Saved entries:
--------------------
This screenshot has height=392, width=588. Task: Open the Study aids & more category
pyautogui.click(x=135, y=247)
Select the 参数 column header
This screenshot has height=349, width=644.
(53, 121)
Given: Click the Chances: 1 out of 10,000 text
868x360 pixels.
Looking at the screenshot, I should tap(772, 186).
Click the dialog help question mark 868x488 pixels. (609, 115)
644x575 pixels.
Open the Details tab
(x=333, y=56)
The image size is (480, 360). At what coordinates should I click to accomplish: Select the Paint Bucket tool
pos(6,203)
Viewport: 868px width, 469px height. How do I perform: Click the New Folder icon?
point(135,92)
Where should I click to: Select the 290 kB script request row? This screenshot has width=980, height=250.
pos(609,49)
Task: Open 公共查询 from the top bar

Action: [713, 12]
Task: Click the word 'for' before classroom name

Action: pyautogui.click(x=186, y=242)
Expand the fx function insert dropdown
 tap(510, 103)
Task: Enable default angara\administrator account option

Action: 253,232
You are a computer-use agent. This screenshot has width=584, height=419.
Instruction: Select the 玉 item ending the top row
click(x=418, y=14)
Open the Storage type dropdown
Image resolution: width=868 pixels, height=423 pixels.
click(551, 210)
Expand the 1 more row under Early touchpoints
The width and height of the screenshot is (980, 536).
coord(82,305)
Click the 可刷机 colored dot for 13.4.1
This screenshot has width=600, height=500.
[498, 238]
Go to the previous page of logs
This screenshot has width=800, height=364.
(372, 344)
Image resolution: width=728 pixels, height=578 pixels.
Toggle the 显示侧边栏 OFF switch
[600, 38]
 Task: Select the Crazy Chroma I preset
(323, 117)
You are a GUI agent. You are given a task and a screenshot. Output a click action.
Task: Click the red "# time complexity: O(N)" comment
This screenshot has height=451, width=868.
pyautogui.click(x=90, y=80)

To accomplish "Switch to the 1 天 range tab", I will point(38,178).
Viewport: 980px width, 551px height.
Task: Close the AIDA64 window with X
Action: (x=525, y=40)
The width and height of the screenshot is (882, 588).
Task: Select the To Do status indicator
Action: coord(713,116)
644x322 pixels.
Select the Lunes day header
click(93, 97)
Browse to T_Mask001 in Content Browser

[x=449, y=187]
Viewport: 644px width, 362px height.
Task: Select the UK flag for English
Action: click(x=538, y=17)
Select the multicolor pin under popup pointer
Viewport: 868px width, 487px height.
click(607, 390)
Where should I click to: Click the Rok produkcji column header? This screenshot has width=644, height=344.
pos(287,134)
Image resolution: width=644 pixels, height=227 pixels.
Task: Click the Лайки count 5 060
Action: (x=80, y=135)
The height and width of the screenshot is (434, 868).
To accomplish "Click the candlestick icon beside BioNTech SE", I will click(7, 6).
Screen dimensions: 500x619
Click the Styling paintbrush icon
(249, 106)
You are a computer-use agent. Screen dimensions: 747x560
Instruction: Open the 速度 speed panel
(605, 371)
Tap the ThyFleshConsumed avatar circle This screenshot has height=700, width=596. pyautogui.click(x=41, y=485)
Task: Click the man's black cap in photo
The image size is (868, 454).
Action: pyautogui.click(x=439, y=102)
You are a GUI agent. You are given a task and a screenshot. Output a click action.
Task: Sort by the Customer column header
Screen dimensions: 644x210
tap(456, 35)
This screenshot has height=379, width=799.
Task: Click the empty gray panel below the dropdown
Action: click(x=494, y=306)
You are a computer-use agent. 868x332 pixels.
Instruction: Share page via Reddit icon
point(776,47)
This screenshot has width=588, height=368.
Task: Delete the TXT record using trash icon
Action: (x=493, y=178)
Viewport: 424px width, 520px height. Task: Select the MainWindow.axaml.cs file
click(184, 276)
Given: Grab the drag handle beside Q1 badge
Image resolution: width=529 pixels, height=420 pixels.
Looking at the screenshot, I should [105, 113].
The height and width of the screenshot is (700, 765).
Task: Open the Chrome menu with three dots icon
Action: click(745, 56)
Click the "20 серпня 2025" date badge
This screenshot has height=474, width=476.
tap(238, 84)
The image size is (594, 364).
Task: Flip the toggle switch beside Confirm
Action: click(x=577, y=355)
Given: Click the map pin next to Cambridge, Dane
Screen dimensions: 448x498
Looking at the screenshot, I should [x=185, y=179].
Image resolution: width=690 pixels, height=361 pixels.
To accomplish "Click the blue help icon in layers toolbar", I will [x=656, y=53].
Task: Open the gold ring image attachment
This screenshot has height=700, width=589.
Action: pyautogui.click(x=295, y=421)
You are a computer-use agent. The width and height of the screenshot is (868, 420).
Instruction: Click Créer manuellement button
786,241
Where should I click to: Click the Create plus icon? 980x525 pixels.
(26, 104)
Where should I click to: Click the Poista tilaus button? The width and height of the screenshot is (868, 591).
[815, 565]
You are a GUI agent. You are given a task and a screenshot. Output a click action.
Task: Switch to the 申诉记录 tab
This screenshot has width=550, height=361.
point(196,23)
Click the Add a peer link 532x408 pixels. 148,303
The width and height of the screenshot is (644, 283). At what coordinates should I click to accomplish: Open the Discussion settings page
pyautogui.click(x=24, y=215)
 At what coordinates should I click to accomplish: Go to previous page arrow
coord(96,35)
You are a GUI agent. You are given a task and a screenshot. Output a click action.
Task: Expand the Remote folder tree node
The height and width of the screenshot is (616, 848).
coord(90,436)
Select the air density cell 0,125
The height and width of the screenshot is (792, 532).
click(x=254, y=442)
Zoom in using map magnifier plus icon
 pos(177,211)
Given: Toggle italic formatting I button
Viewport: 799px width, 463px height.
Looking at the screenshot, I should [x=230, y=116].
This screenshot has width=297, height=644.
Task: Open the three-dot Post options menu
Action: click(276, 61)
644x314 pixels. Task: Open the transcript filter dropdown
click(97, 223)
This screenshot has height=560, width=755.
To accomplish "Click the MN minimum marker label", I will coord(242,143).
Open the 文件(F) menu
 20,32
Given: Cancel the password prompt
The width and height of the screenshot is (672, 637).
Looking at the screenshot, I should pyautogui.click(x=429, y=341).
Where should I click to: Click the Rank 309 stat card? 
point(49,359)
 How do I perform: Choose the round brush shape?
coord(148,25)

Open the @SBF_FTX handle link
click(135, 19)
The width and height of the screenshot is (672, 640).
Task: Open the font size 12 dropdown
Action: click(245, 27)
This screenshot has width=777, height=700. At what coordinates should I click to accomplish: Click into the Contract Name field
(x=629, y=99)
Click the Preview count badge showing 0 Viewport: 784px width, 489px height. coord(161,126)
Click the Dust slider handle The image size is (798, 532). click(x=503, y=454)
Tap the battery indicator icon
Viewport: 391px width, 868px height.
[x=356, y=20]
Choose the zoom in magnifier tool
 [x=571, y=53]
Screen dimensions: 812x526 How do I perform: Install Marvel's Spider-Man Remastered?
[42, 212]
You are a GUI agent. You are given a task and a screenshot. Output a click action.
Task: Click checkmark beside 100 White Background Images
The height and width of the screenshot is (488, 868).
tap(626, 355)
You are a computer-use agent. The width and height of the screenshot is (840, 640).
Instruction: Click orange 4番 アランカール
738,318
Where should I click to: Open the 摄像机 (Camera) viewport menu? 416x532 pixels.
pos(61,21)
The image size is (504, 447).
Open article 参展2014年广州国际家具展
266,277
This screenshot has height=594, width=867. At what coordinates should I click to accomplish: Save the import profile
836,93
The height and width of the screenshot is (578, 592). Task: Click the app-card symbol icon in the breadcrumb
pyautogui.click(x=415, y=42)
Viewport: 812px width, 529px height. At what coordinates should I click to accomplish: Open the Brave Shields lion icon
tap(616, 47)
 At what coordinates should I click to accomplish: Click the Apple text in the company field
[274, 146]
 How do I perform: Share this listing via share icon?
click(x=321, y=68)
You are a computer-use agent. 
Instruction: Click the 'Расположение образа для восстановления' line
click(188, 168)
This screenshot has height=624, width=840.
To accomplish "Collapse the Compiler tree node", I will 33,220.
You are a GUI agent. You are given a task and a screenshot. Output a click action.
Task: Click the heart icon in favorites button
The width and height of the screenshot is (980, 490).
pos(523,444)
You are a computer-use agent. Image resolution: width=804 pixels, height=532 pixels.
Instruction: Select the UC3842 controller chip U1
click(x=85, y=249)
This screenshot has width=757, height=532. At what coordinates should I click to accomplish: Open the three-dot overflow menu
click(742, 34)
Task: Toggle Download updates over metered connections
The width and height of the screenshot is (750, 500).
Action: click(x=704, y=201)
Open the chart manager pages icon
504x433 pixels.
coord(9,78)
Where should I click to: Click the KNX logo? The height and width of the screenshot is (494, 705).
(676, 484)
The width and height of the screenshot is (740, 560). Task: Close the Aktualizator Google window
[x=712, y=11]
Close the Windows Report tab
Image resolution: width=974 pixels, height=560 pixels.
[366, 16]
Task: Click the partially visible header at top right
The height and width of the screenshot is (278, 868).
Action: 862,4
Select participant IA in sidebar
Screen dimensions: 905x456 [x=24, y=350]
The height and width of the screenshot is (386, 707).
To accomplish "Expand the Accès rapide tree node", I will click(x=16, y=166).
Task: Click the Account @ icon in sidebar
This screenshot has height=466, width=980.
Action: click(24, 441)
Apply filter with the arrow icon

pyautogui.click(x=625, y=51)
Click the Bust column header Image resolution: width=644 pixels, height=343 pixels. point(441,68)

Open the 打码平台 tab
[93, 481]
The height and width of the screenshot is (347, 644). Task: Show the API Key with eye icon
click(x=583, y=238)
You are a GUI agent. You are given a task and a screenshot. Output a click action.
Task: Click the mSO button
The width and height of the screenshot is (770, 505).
--------------------
Your task is to list each line of the records with the word "tree".

## Task response
Task: Expand the Remote folder tree node
To accomplish "Collapse the Compiler tree node", I will 33,220.
To accomplish "Expand the Accès rapide tree node", I will click(x=16, y=166).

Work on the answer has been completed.